Could a food revolution transform students' lives?

Thursday 09-03-2017 - 12:26

'Student food' is more synonymous with Pot Noodles and pizza than fresh produce, but - judging by the results of our survey - a local, sustainable food movement could significantly improve students' wellbeing (not to mention the planet's).

We did a national survey of students - about food. Our findings reveal the huge potential of local, sustainable food to change students' lives for the better, whilst addressing urgent environmental and social issues. 

And NUS's Student Eats programme offers support to students wanting to embrace this potential by starting their own food enterprises.  

Here are some of our survey's findings on students' attitudes and experiences relating to food - and why they mean universities and colleges are ripe to lead the way to a local, sustainable food revolution! 

  1. Over three-quarters of students agree that it's better for the environment to eat local fruit and vegetables, grown in season. 

And it is! Our food system is a massive contributor to climate change - so the more we grow close to home, or buy from places that source from close to home, the better. Plus, knowing we're making ethical choices can make us feel better about ourselves, can't it? So that's a personal wellbeing bonus, too!

  1. Students feel that food quality and freshness (74%), and taste (62%) are important considerations. 

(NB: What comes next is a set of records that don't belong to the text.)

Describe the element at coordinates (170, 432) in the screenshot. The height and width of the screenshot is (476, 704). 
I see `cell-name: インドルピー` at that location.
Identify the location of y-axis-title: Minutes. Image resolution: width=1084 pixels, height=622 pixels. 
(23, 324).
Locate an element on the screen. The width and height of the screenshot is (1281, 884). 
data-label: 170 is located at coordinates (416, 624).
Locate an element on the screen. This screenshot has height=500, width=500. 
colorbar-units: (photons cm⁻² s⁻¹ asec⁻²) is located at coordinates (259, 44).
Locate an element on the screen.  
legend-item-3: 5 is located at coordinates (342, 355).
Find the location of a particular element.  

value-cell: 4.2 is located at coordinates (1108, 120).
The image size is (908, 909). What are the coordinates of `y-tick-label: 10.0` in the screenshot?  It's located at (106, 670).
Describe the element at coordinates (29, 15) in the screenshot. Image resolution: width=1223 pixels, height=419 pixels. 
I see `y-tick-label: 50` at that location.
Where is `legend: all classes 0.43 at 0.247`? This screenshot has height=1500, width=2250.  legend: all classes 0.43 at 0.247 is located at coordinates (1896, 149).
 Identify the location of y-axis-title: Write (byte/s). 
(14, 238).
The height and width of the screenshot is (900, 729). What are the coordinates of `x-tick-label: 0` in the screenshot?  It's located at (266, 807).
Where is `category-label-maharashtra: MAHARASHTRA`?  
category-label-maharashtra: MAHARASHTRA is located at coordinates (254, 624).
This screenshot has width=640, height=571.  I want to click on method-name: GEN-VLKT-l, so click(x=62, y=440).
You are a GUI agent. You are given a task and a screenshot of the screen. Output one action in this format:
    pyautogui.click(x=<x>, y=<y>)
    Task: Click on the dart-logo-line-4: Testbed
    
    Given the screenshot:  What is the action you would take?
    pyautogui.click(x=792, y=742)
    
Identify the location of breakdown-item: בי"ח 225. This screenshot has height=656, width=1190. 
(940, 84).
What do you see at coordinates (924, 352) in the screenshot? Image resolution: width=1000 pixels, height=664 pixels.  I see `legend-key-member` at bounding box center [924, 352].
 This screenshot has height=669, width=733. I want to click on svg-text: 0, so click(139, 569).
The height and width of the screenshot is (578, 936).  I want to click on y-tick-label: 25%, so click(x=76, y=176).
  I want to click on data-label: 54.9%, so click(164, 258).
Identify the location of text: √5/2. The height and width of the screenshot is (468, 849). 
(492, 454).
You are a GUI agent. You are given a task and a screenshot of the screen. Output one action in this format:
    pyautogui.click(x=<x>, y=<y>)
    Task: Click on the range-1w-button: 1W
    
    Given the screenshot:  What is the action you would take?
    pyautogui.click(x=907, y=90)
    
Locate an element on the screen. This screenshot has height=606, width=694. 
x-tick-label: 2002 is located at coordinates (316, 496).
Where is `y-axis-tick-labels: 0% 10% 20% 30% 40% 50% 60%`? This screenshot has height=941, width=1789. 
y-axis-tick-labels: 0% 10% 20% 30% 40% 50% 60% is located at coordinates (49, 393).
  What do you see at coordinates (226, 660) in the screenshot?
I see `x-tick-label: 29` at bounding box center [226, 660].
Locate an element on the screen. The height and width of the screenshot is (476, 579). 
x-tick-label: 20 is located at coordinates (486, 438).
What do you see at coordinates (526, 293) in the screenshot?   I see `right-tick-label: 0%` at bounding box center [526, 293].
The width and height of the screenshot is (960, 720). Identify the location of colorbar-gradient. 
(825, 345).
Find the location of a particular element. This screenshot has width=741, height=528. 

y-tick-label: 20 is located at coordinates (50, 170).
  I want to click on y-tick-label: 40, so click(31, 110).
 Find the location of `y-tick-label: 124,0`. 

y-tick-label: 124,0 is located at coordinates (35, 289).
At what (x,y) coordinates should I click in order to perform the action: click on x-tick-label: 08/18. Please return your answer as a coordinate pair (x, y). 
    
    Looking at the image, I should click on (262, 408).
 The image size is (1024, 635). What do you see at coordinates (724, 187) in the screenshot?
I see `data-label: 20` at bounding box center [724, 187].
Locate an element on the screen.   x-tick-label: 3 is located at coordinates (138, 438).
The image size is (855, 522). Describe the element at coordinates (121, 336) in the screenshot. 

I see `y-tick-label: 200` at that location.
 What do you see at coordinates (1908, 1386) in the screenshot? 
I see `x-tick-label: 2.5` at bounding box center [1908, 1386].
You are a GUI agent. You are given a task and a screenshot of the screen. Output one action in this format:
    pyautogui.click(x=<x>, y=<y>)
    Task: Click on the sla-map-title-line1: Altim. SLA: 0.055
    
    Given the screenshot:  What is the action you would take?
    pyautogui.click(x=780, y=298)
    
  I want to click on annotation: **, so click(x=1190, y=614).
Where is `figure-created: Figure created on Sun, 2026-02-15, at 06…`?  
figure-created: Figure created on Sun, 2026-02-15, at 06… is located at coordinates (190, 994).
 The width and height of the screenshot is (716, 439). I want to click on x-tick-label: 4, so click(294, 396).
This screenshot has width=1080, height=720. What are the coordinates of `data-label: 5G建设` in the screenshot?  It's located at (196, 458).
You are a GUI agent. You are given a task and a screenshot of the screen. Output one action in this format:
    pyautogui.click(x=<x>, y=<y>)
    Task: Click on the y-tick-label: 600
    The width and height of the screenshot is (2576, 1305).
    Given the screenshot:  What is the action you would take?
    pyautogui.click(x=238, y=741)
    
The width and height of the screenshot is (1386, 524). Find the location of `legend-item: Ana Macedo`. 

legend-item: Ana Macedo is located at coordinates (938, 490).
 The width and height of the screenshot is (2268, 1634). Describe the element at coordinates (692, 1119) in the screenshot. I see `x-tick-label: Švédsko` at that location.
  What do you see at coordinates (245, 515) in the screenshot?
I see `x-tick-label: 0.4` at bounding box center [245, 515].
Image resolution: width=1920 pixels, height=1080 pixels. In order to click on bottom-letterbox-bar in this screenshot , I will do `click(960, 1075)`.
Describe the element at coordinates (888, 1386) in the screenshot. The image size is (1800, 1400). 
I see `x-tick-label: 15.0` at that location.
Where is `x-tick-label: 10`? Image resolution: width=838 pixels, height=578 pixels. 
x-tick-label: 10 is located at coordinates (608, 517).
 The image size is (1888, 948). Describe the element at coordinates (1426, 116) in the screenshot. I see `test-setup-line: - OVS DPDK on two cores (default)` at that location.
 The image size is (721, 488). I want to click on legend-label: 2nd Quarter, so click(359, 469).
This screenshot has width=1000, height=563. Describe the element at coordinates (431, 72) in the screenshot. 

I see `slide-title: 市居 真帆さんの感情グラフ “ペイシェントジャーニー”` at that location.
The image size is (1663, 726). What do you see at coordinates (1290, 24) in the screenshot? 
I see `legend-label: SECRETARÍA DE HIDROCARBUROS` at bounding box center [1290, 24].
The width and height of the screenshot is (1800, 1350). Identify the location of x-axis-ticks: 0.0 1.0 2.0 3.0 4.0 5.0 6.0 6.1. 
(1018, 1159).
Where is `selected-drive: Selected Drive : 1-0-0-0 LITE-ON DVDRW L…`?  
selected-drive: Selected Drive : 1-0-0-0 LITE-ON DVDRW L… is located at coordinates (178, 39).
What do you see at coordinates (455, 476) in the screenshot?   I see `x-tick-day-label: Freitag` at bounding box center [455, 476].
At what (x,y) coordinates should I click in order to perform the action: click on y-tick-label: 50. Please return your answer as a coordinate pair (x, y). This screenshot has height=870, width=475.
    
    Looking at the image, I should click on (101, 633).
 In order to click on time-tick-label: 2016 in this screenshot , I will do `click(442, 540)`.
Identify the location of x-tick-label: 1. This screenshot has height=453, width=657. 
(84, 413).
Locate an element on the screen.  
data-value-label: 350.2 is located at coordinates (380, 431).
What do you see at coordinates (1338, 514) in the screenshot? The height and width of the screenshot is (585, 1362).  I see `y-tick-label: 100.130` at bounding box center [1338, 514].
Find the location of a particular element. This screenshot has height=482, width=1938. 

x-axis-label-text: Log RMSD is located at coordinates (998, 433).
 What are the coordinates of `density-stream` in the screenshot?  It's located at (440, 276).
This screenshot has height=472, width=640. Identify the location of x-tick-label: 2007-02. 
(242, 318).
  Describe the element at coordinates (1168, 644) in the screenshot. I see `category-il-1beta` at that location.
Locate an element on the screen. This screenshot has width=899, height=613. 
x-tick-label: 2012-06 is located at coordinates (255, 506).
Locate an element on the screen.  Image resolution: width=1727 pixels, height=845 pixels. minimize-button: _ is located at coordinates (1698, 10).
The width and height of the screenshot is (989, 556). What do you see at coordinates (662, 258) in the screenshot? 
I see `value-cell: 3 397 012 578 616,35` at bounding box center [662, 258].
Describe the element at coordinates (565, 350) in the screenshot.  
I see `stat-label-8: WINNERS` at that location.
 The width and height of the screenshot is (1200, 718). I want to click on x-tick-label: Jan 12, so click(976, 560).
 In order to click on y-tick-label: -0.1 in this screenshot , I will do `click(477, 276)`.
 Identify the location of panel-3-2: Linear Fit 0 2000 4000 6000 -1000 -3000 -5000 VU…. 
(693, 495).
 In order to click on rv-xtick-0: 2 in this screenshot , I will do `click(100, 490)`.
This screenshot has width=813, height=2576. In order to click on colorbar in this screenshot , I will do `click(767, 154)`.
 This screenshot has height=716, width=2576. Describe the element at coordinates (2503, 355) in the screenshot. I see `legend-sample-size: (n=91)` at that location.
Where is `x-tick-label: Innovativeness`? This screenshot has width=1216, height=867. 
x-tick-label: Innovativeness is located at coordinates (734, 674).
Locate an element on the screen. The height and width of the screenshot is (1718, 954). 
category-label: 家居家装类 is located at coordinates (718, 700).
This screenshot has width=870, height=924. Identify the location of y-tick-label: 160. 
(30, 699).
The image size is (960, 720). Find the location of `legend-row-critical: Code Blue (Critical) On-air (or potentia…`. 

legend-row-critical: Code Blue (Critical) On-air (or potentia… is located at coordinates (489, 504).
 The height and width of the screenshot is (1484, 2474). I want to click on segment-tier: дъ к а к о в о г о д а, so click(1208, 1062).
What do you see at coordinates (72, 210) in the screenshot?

Local, sustainably-produced food is fresher, and as a result often better quality and tastier too - because fruit and vegetables degrade as they travel. In addition, food grown closer to home racks up fewer food miles, and also allows us to access more knowledge about - and have more control over - the ethics along the production line (such as the treatment of workers and the impact of pesticides).

  1. A quarter of students have been hungry but did not eat because of a lack of money or other resources in the last 12 months. 

Lack of money is an issue for many students, and our survey showed that for some it can impact their diet. This reflects flaws in our economic system; students should not be going hungry - NUS will always strive for social justice through system change. And, at a grassroots (literally...) level, food growing and food cooperative projects can transform student and community lives by putting affordable (or free) food into the hands of those who need it most.

  1. Price (78%) and location or convenience (73%) are the two main factors which influence where students decide to buy their food. 

If you grow your own food, it is highly likely to be cheaper and more accessible in the long-run – particularly if you apply for start-up costs and support from Student Eats for your own enterprise.

  1. Half of students say they would be willing to make changes to the food they buy to reduce their impact on the environment if they knew more about the subject.  

And what better way to learn than to start your own social enterprise, and build a community to embrace a sustainable food future!